Vector Search Usage

embcli provides a set of commands to perform vector search operations using vector stores.

We assume you have installed the embcli-openai plugin and have an OpenAI API key to go through this tutorial.

pip install embcli-openai
cat .env
OPENAI_API_KEY=<YOUR_OPENAI_KEY>

vector-stores command

emb vector-stores command lists available vector stores. Currently, it only supports Chroma vector store.

emb vector-stores
ChromaVectorStore
    Vendor: chroma

ingest-sample command

emb ingest-sample command indexes vectors from the specified sample corpus into a vector store collection.

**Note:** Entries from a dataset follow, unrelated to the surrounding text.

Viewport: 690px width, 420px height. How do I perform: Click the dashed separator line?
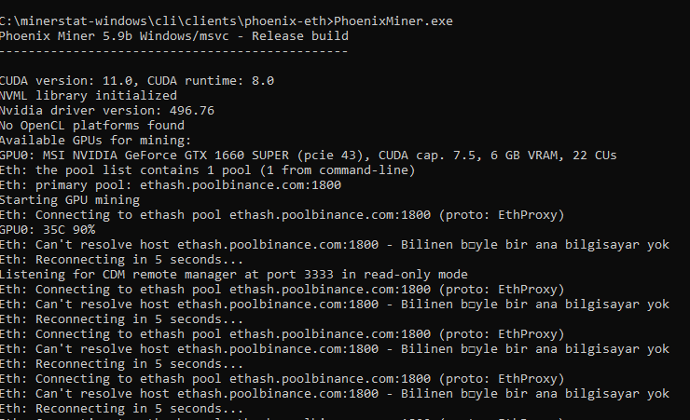[174, 51]
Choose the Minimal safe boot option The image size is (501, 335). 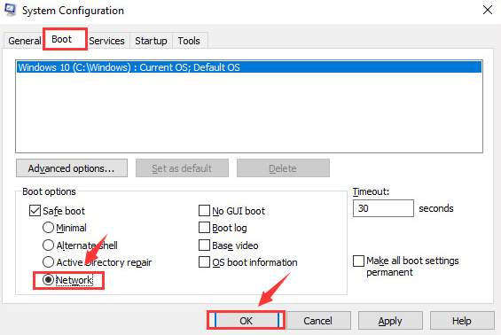pos(48,228)
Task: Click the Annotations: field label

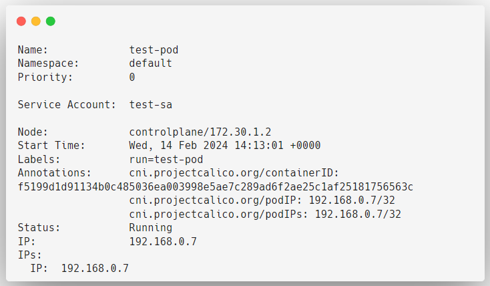Action: (54, 173)
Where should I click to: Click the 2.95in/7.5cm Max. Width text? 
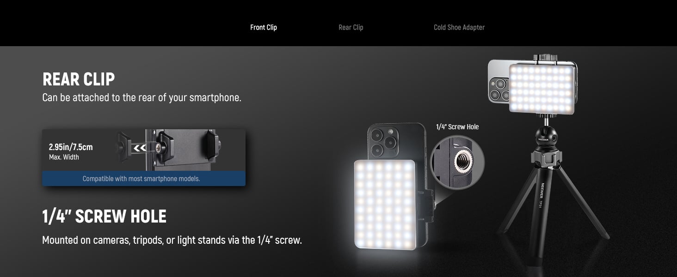[71, 151]
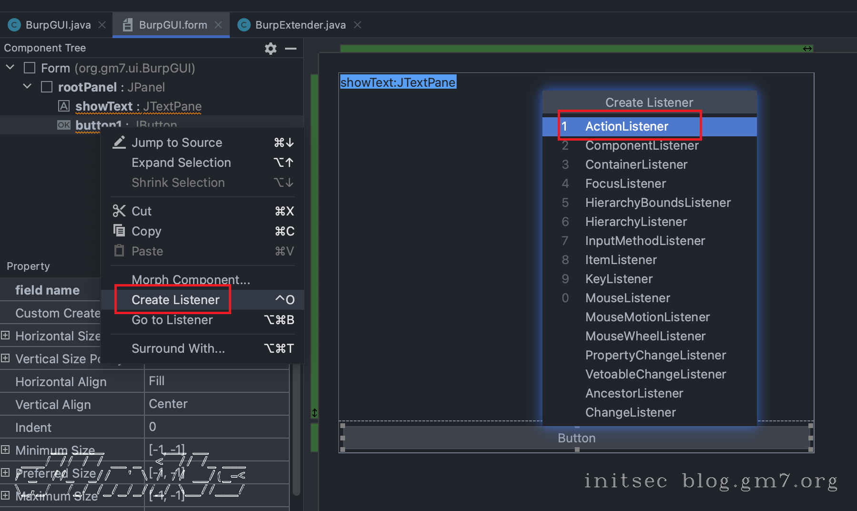This screenshot has width=857, height=511.
Task: Click the JTextPane icon beside showText
Action: [x=64, y=106]
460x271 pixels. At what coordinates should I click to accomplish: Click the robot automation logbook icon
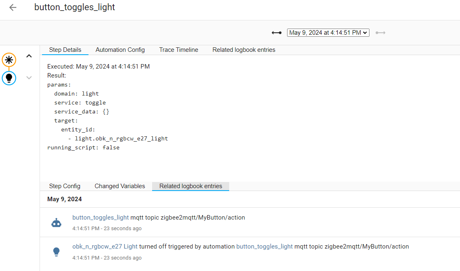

Note: if the model provides options for generating documents-optimized embeddings, those will be implicitly used for ingestion. For example, for the Gemini embedding models, task_type=retrieval_document option will be added.

emb ingest-sample --help
Usage: emb ingest-sample [OPTIONS]

  Ingest example documents into the vector store.

Options:
  -e, --env-file TEXT             Path to the .env file
  -m, --model TEXT                Model id or alias to use for embedding
                                  [required]
  -p, --model-path TEXT           Path to the local model
  --vector-store TEXT             Vector store to use for storing embeddings
                                  [default: chroma]
  --persist-path TEXT             Path to persist the vector store
  -c, --collection TEXT           Collection name where to store the
                                  embeddings  [required]
  --corpus [cat-names-en|cat-names-ja|dishes-en|dishes-ja|tourist-spots-en|tourist-spots-ja|movies-en|movies-ja]
                                  Smaple corpus name to use  [default: cat-
                                  names-en]
  -o, --option <TEXT TEXT>...     key/value options for the model
  --help                          Show this message and exit.

--model option (required)

--model/-m option specifies the model to use for embedding.

--model-path option

--model-path/-p option specifies the path to the local model. This is required for plugins that support local models, such as embcli-llamacpp.

--collection option (required)

--collection/-c option specifies the collection name where to store the embeddings. If the collection does not exist, it will be created.

To index a sample corpus (default is cat-names-en) in catcafe collection using text-embedding-3-small model, run the following command:

emb ingest-sample -m 3-small -c catcafe

The output will show the name of vector store, collection, and the persistent path of the vector store.

Documents ingested successfully.
Vector store: chroma (collection: catcafe)
Persist path: ./chroma

--vector-store option

--vector-store option specifies the vector store to use for storing embeddings. Currently, it only supports chroma.

--persist-path option

--persist-path option specifies the path to persist the vector store. The default is different for each vector store. For Chroma, the default is ./chroma.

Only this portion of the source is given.